8

958 47 71
                                    

Od razu wstałam i wyszłam z salonu. Znalazłam Adama na dworze.

-Co się stało? Czemu wyszedłeś?- zapytałam, ale nie zdążyłam zadać kolejnego nurtującego mnie pytania, bo poczułam jego wargi na swoich.

Nie chciałam odwzajemnić pocałunku, więc nie poruszałam ustami, a on przyciągnął mnie do siebie i złapał w talii. Oderwałam się od niego gwałtownie. Wszystko widział Louis.

-Chłopie co ty odwalasz?- zapytał zdenerwowany i podszedł do niego.

-Wyznawałem Lily, co do niej czuję, by nie musiała być z takim dupkiem jak ty! Najwidoczniej było jej z tym dobrze bo nawet nie odmawiała- odkrzyknął Adam.

-Adam, żartujesz?! Uspokój się, przecież widziałeś, że tego nie chciałam!- powiedziałam piorunując go wzrokiem.

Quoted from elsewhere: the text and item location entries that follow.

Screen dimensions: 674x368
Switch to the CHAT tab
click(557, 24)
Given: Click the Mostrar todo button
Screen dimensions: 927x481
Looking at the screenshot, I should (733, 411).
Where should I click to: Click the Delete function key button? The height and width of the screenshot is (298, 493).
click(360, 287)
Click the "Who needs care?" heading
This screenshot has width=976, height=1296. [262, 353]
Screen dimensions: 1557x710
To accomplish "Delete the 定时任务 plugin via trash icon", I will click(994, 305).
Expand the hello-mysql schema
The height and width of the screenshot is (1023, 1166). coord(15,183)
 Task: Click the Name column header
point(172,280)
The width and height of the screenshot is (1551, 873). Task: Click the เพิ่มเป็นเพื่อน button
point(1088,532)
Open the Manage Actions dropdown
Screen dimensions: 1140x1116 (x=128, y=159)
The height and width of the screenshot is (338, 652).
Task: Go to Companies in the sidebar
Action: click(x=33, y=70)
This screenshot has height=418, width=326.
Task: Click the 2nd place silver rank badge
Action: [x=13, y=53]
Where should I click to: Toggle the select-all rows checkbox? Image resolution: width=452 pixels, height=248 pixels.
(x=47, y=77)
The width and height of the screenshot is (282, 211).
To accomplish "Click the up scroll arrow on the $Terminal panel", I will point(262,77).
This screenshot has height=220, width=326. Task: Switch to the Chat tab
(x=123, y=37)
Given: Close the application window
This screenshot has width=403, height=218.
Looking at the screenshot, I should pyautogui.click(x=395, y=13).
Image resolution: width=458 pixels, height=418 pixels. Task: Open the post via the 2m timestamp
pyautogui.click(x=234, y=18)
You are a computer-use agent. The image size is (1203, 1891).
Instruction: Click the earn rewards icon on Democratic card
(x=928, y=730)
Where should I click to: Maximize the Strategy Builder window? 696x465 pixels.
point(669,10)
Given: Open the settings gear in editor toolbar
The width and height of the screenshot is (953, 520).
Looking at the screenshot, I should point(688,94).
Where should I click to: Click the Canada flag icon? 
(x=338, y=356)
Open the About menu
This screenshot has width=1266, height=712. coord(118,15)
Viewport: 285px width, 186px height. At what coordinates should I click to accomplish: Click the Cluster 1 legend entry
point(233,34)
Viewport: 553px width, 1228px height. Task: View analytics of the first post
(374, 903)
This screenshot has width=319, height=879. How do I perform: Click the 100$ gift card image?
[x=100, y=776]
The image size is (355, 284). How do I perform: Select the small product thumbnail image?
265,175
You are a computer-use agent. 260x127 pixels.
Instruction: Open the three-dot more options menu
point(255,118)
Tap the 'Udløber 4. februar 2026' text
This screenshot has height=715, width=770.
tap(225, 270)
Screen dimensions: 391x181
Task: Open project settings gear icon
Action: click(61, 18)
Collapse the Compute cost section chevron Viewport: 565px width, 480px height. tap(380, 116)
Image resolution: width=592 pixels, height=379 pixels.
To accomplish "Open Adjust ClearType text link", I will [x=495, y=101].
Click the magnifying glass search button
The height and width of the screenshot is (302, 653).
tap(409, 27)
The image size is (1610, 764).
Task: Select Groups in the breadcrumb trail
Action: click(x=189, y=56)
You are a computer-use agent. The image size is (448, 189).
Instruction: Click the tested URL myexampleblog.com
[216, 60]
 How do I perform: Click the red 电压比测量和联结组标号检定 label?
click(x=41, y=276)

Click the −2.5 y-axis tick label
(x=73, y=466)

Widziałam, że Louis podszedł do niego i już podniósł rękę.

-Louis, przestań... Nie warto- chciałam przekonać go by przestał.

-Ahaaa, więc jednak ci to nie przeszkadzało?! Wiesz co, myślałem, że coś nas łączy, ale dopiero teraz wyszło jaka jesteś. Nie wiem jak mogłem pomyśleć, że coś do mnie czujesz- odpowiedział ze łzami w oczach po czym odszedł.

-Widzisz... On cię zostawił, to ja jestem tym lepszym- powiedział Adam z niemiłym uśmiechem.

Nic nie odpowiedziałam, a tylko pobiegłam za Louisem. Tym sposobem straciłam przyjaciela i obiekt mojej sympatii. Gdy przebiegałam obok kółka, w którym jeszcze 5 minut temu graliśmy w butelkę wszyscy popatrzyli na mnie ze zdziwieniem. Nie zwracałam jednak na to uwagi. Teraz liczyły się sekundy. Bałam się, że Louis coś sobie zrobi.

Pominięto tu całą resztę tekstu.